Copy every line below where the string "Open" is found.

===== Source information =====

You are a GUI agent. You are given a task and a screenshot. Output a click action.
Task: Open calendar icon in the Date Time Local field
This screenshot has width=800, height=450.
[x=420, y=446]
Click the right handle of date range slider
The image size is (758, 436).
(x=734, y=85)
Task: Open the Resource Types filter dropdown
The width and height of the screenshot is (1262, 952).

=====
===== Source information =====

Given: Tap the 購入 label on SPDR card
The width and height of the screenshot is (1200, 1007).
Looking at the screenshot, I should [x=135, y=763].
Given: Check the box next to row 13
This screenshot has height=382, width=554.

=====

§ Answer for this exercise:
Task: Open calendar icon in the Date Time Local field
Task: Open the Resource Types filter dropdown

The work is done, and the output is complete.